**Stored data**
· · · · ·
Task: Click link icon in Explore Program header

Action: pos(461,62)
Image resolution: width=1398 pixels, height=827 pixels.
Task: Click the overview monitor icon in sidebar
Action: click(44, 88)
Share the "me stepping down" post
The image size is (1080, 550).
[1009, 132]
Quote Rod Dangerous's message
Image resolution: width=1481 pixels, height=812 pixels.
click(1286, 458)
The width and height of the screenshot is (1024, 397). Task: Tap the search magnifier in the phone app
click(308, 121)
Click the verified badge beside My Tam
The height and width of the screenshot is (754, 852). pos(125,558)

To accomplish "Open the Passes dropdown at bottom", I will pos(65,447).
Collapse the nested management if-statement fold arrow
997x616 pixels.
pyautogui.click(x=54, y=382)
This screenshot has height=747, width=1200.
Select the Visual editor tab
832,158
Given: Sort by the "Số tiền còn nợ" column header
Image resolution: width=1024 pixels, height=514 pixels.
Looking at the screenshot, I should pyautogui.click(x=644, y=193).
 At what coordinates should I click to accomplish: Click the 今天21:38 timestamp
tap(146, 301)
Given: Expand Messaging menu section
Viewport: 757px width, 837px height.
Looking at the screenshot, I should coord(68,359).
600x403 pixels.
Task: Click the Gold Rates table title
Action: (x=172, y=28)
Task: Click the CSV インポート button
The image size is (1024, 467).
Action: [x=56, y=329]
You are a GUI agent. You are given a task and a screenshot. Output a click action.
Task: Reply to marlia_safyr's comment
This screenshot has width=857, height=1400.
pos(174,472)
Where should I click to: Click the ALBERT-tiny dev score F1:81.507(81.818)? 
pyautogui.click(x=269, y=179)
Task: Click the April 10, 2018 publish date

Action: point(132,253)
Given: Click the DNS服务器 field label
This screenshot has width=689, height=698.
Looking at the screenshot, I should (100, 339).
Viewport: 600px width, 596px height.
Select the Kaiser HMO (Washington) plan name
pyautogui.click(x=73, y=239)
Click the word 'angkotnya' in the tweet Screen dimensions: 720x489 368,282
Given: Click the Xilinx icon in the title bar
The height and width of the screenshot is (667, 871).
· · · · ·
**REQUIRED WORK**
Using the records above, output exactly the lines from the one containing "Task: Click the April 10, 2018 publish date" through the last line, and no others.

**WORKED SOLUTION**
Task: Click the April 10, 2018 publish date

Action: point(132,253)
Given: Click the DNS服务器 field label
This screenshot has width=689, height=698.
Looking at the screenshot, I should (100, 339).
Viewport: 600px width, 596px height.
Select the Kaiser HMO (Washington) plan name
pyautogui.click(x=73, y=239)
Click the word 'angkotnya' in the tweet Screen dimensions: 720x489 368,282
Given: Click the Xilinx icon in the title bar
The height and width of the screenshot is (667, 871).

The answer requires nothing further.